**Extracted records**
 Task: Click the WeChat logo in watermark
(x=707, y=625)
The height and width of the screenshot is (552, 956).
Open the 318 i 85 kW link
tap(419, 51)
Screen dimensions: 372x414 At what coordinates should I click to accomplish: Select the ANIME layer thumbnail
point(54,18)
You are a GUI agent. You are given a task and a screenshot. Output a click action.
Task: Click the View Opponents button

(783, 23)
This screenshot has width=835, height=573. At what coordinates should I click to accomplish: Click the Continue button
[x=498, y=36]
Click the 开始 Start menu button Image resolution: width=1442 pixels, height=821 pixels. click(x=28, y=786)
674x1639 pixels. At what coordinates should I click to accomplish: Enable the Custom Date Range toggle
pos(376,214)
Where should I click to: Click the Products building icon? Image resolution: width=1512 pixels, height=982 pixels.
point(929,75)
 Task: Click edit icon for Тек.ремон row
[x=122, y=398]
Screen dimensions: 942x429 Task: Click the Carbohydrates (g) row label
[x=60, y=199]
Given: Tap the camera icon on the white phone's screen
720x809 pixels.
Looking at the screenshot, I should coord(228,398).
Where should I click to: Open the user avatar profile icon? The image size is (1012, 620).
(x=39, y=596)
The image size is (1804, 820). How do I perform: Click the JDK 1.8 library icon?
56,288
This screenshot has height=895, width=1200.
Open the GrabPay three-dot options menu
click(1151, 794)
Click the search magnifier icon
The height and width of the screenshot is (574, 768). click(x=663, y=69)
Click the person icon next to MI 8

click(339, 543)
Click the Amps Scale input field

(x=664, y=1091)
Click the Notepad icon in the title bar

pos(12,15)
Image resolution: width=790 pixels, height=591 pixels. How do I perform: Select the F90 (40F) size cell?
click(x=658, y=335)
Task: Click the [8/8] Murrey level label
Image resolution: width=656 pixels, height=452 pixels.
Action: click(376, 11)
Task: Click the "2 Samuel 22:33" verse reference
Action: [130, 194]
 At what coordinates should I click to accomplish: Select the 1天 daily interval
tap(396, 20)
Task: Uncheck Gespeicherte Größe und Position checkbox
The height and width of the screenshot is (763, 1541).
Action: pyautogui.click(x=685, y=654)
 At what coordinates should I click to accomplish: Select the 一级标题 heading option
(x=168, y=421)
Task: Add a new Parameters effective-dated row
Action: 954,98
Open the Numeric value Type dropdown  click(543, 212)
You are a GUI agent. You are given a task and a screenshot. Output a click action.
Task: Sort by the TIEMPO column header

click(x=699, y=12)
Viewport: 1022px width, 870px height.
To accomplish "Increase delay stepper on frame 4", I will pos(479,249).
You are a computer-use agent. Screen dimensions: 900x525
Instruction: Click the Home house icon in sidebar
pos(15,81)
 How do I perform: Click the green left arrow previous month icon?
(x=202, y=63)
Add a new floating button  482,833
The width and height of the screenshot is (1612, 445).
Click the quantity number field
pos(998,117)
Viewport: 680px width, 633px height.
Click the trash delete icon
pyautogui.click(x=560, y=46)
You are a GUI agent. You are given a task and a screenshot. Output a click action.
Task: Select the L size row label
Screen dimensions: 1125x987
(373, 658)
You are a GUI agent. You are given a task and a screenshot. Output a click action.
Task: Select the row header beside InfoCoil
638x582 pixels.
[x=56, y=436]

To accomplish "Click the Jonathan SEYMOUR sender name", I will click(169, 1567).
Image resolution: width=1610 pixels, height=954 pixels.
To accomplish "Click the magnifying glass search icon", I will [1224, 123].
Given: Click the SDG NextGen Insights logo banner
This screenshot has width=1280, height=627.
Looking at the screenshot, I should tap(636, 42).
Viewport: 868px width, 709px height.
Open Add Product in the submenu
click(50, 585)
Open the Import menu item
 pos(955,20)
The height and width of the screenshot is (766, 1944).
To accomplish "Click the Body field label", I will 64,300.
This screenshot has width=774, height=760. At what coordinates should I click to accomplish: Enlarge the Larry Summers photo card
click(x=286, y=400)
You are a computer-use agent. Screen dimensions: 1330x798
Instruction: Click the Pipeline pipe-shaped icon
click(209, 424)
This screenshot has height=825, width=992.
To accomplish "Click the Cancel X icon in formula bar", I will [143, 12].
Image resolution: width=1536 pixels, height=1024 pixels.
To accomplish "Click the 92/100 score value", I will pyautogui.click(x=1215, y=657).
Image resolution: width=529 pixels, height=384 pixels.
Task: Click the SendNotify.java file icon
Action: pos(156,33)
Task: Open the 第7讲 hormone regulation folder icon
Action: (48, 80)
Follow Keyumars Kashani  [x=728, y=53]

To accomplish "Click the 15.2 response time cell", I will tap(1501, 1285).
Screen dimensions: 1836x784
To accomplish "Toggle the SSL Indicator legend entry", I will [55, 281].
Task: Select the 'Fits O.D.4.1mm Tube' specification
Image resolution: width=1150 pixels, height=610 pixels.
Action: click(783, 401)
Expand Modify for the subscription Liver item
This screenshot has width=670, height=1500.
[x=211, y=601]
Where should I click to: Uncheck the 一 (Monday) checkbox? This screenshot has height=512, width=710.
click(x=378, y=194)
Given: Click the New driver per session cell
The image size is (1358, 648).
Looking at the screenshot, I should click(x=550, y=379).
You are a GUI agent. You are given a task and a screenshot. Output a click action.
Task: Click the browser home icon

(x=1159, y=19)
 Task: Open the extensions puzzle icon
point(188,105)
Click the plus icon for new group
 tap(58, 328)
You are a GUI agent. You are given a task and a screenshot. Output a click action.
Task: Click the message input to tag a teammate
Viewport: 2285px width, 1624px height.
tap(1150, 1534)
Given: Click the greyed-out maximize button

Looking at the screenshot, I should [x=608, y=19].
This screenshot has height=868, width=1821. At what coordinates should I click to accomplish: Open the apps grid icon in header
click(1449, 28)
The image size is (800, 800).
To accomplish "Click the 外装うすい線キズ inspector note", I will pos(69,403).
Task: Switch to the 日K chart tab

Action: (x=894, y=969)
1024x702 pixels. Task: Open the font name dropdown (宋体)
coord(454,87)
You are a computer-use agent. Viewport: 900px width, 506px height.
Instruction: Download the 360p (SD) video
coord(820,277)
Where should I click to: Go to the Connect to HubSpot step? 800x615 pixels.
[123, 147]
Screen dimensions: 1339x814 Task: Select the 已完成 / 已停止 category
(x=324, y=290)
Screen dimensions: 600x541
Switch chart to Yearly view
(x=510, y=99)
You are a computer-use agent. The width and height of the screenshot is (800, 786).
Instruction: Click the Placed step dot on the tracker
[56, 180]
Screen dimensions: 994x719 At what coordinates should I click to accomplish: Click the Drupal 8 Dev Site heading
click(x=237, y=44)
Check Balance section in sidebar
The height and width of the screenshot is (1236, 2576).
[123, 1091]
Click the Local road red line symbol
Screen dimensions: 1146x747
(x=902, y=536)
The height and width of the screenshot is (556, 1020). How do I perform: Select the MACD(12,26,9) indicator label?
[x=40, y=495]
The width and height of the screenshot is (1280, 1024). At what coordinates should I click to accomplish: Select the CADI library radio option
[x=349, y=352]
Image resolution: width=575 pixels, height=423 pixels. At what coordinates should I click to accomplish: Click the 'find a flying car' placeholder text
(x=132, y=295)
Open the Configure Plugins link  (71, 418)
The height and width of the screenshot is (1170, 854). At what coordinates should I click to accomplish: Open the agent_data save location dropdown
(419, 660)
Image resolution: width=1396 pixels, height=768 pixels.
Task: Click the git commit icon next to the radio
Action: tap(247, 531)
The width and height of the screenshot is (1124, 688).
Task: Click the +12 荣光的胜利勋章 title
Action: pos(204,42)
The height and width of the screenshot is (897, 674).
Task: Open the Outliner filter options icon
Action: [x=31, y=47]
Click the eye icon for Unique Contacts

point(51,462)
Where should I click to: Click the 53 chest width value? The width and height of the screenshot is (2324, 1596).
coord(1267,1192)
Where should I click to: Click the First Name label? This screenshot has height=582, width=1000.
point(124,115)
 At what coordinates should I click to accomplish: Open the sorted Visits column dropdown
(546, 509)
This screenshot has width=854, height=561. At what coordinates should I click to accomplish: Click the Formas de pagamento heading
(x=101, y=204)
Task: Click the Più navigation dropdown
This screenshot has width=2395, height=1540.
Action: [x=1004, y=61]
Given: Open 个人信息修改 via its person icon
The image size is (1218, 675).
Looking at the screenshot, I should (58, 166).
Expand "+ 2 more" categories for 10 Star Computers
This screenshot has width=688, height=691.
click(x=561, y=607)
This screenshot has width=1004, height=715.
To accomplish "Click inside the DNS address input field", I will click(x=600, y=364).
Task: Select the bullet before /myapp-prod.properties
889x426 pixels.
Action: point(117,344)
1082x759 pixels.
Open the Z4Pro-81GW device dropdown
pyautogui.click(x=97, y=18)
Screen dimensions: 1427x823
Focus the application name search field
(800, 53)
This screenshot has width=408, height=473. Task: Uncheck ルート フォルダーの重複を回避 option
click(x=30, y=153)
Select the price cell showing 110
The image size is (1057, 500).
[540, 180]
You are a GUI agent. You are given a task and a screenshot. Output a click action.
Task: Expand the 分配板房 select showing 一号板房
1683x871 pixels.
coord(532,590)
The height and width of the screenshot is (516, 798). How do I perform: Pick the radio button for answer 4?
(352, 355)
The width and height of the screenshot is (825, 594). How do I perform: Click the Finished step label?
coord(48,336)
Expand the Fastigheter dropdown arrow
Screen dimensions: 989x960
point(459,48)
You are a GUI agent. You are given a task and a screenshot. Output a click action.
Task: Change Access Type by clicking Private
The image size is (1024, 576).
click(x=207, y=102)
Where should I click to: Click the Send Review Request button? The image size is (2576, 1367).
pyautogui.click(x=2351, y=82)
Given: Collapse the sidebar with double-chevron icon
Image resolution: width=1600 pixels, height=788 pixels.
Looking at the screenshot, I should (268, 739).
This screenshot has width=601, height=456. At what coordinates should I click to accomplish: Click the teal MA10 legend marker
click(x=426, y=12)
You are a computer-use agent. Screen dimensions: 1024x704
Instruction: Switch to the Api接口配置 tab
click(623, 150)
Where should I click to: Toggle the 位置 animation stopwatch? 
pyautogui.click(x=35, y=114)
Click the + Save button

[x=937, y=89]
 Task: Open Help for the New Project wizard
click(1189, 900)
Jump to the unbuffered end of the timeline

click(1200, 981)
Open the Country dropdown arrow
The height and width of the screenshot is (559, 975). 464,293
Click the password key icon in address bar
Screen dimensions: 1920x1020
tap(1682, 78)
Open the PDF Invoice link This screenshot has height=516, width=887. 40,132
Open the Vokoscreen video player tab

**Work order**
Your response should contain each line of the entries above that holds the string "Type".

**Answer box**
Open the Numeric value Type dropdown  click(543, 212)
Task: Change Access Type by clicking Private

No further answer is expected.